### Tugas Tertulis
- a) Sunting bagian teks tentang tanah yang diawali kata-kata "Tanah lama kelamaan" dan diakhiri "kosong atau terlantar." dengan mengganti "penduduk" menjadi "warga".
- b) Menurut teks tentang tanah, mengapa tanah lama-kelamaan pasti akan habis?

### Bacaan
========================================

Tanah adalah suatu aset negara yang sangat banyak sekali, sumber penghasilan negara juga sebagian besar dari pajak dan salah satu pajak yaitu pajak dari tanah, baik itu pajak bangunan maupun pajak-pajak yang lain misalnya sewa, hak pakai, daln lain sebagainya.
Tanah lama kelamaan pasti akan habis dengan setiap tanah bermilik atau berpenghuni karena semakin banyaknya penduduk Indonesia. Bisa jadi lama-kelamaan tanah kita habis dan semua untuk dimanfaatkan sudah tidak ada lahan yang kosong atau terlantar.
Maka dari itu, diperlukan suatu peraturan hukum atau kaedah hukum yaitu peraturan hidup kemasyarakatan yang bersifat mengatur dan memaksa untuk menjamin tata tertibdalam masyarakat.[2] Hukum tersebut haruslah berupa hukum yang jelas demi memberi kepastian hukum untuk pemilik-pemilih sah dari tanah-tanah tertentu. Dengan begitu merupakan salah satu cara untuk meminimalisasi konflik-konflik dari masyarakat maupun dari pemerintah yang dilator belakangi oleh sengketa tanah.

========================================

(Catatan pencarian elemen)
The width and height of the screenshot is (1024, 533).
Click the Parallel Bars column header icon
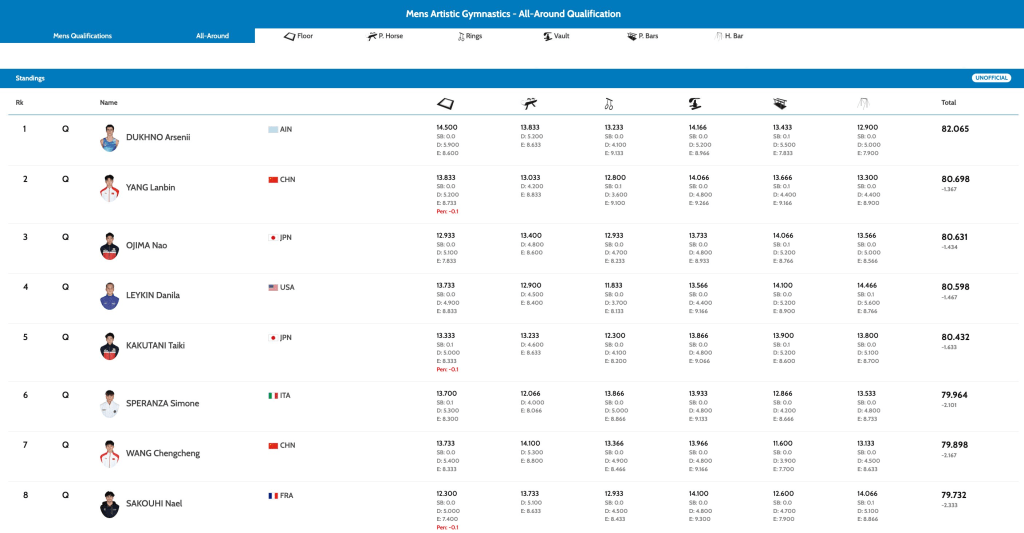click(x=780, y=102)
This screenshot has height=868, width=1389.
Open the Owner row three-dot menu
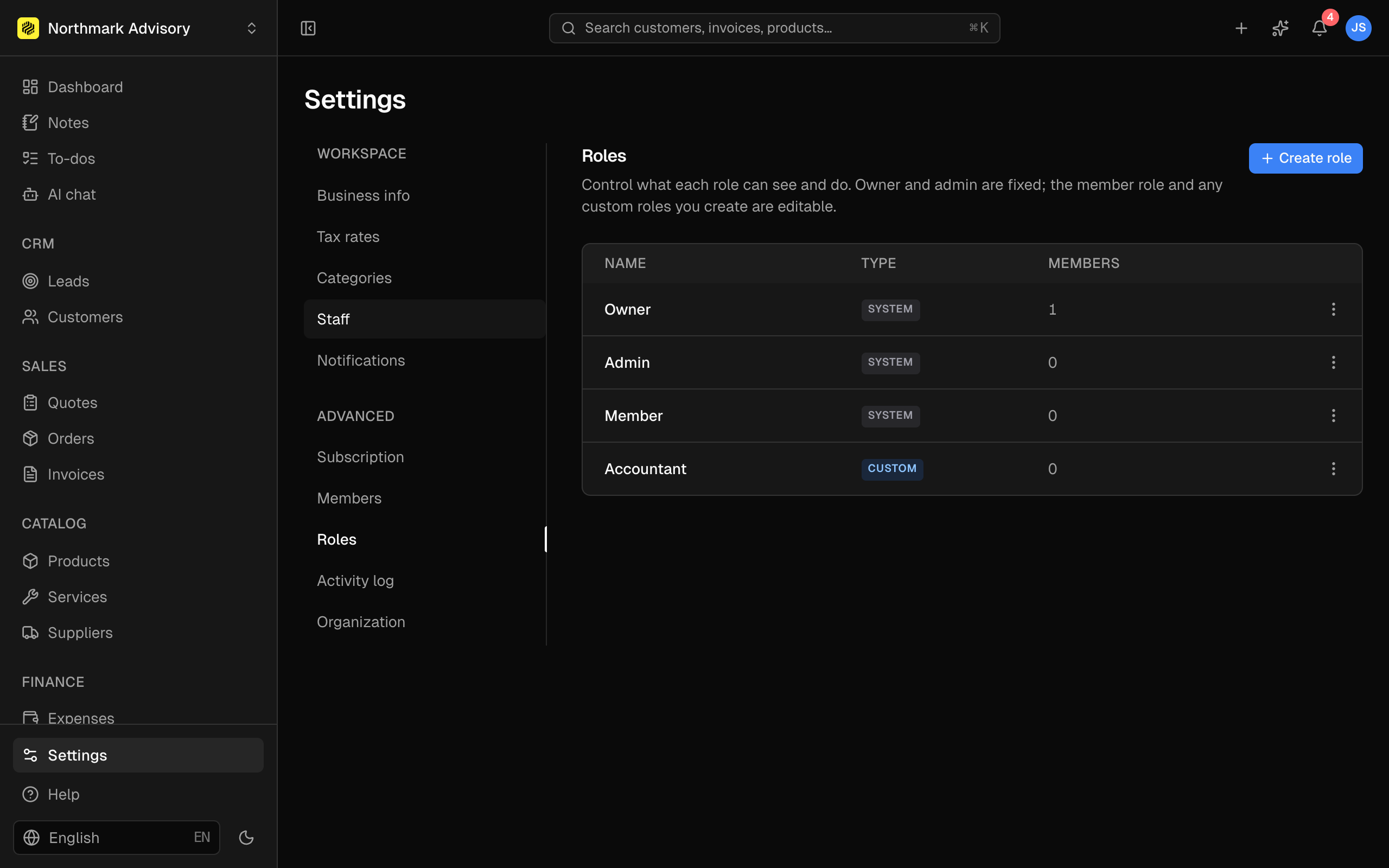pyautogui.click(x=1333, y=309)
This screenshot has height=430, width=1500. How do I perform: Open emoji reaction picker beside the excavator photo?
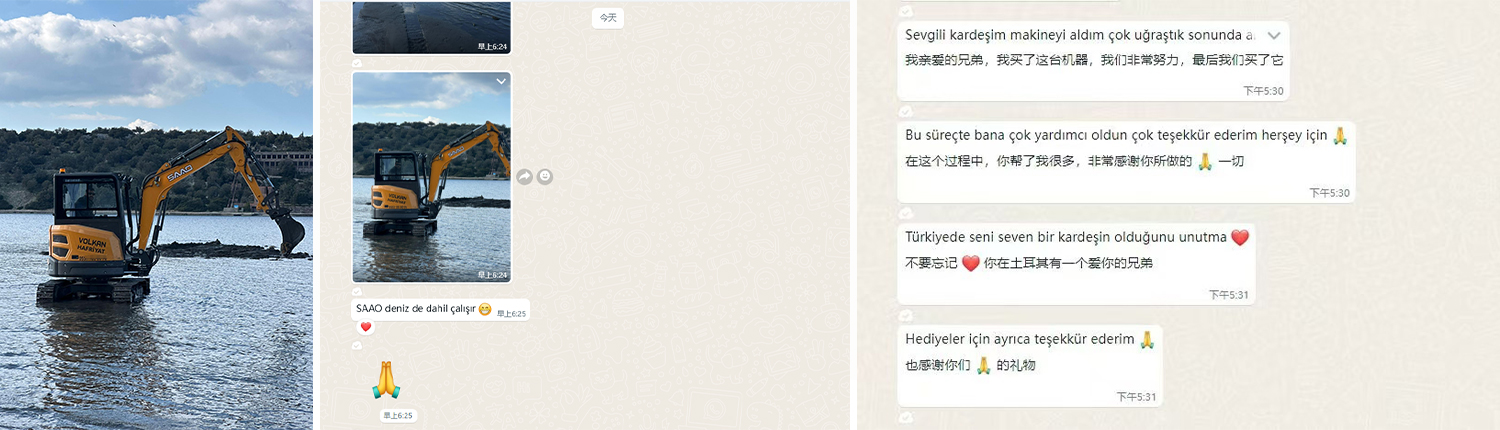click(x=545, y=177)
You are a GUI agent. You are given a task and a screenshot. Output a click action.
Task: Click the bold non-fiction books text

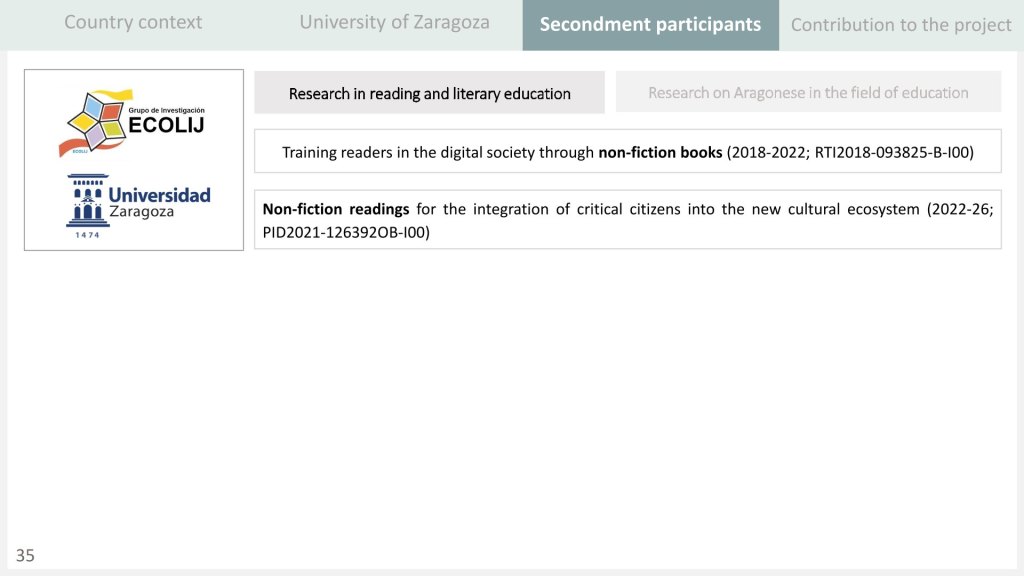coord(660,153)
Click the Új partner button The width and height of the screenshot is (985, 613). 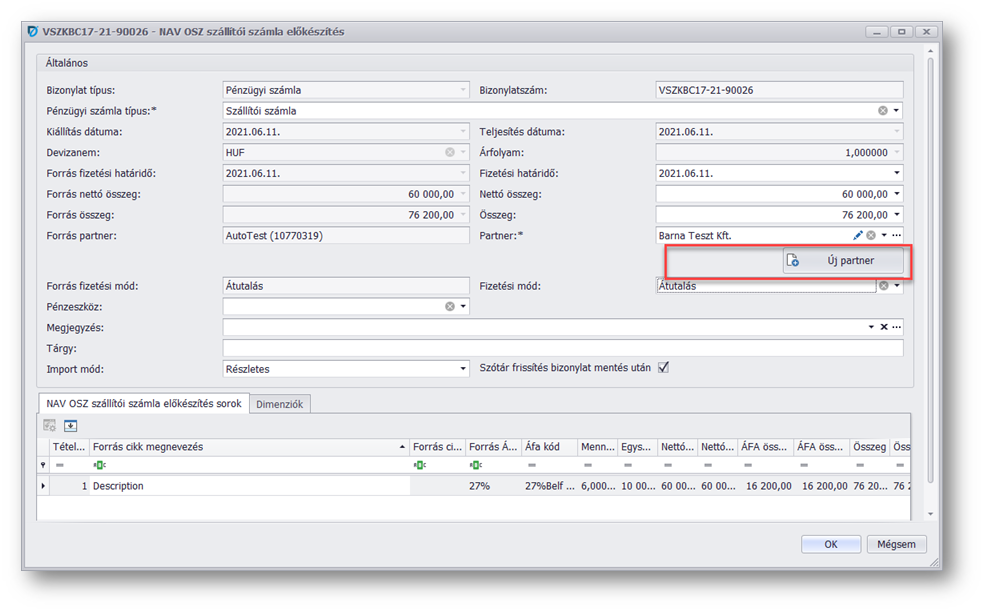(844, 261)
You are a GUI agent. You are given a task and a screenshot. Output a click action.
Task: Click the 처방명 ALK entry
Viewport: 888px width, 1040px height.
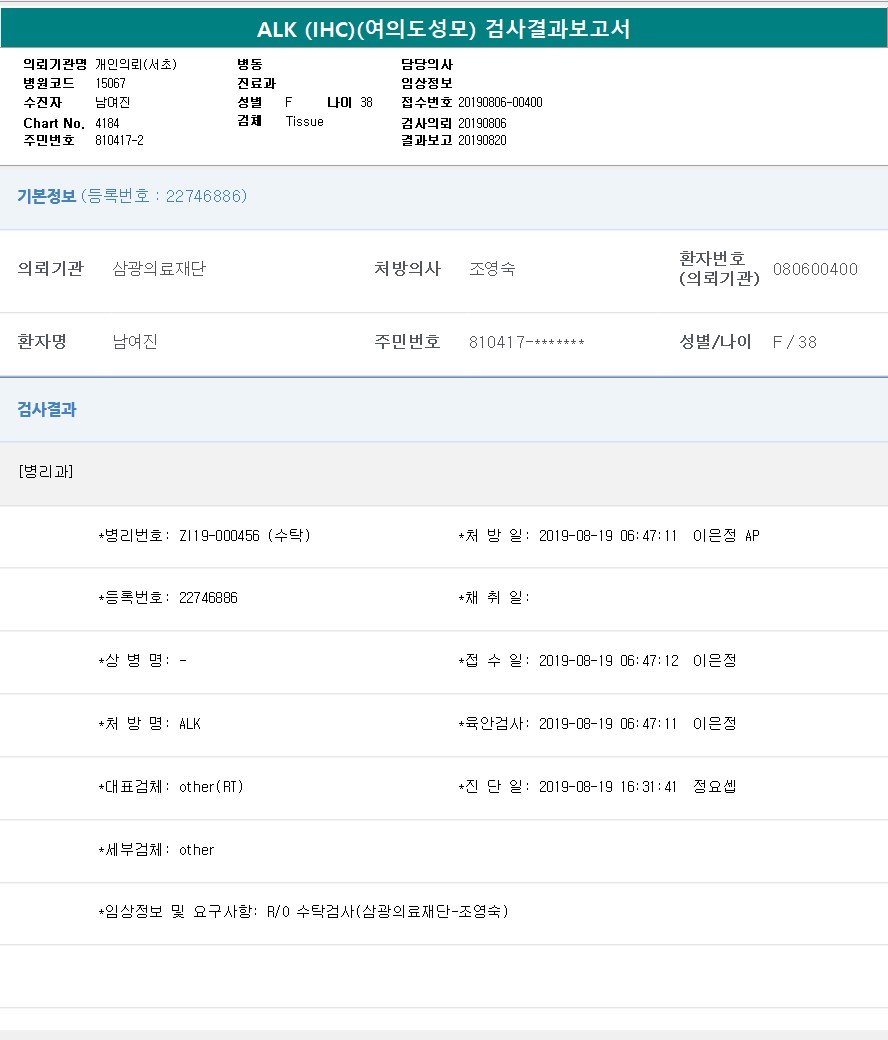point(150,724)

========================================

### Jawaban Tiap Tugas
- a)
Tanah lama kelamaan pasti akan habis dengan setiap tanah bermilik atau berpenghuni karena semakin banyaknya warga Indonesia. Bisa jadi lama-kelamaan tanah kita habis dan semua untuk dimanfaatkan sudah tidak ada lahan yang kosong atau terlantar.

- b) Karena semakin banyaknya penduduk Indonesia.